*** Records to use
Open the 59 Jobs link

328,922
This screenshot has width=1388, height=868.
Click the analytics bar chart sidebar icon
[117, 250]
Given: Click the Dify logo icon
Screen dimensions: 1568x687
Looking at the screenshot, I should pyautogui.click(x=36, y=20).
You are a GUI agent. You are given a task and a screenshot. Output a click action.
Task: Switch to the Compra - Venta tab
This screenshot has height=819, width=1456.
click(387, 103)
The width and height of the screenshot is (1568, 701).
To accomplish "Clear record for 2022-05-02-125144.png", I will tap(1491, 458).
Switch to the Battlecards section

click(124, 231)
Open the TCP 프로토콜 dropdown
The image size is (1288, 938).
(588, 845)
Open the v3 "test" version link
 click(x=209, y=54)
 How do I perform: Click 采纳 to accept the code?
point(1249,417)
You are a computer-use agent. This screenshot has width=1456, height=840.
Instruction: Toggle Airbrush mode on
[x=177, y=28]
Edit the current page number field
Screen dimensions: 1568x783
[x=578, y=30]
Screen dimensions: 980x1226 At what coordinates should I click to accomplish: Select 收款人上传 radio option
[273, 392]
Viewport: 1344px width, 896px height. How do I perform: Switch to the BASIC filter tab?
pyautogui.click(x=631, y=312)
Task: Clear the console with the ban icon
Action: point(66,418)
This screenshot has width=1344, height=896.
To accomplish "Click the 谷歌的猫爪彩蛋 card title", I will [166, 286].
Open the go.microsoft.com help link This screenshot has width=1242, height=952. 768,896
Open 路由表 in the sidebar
******
### What is needed:
Repeat only the tail of the entries, exactly: the line containing "Screen dimensions: 1568x687" and every line after it, to the end.

### Task solution:
Screen dimensions: 1568x687
Looking at the screenshot, I should pyautogui.click(x=36, y=20).
You are a GUI agent. You are given a task and a screenshot. Output a click action.
Task: Switch to the Compra - Venta tab
This screenshot has height=819, width=1456.
click(387, 103)
The width and height of the screenshot is (1568, 701).
To accomplish "Clear record for 2022-05-02-125144.png", I will tap(1491, 458).
Switch to the Battlecards section

click(124, 231)
Open the TCP 프로토콜 dropdown
The image size is (1288, 938).
(588, 845)
Open the v3 "test" version link
 click(x=209, y=54)
 How do I perform: Click 采纳 to accept the code?
point(1249,417)
You are a computer-use agent. This screenshot has width=1456, height=840.
Instruction: Toggle Airbrush mode on
[x=177, y=28]
Edit the current page number field
Screen dimensions: 1568x783
[x=578, y=30]
Screen dimensions: 980x1226 At what coordinates should I click to accomplish: Select 收款人上传 radio option
[273, 392]
Viewport: 1344px width, 896px height. How do I perform: Switch to the BASIC filter tab?
pyautogui.click(x=631, y=312)
Task: Clear the console with the ban icon
Action: point(66,418)
This screenshot has width=1344, height=896.
To accomplish "Click the 谷歌的猫爪彩蛋 card title", I will [166, 286].
Open the go.microsoft.com help link This screenshot has width=1242, height=952. 768,896
Open 路由表 in the sidebar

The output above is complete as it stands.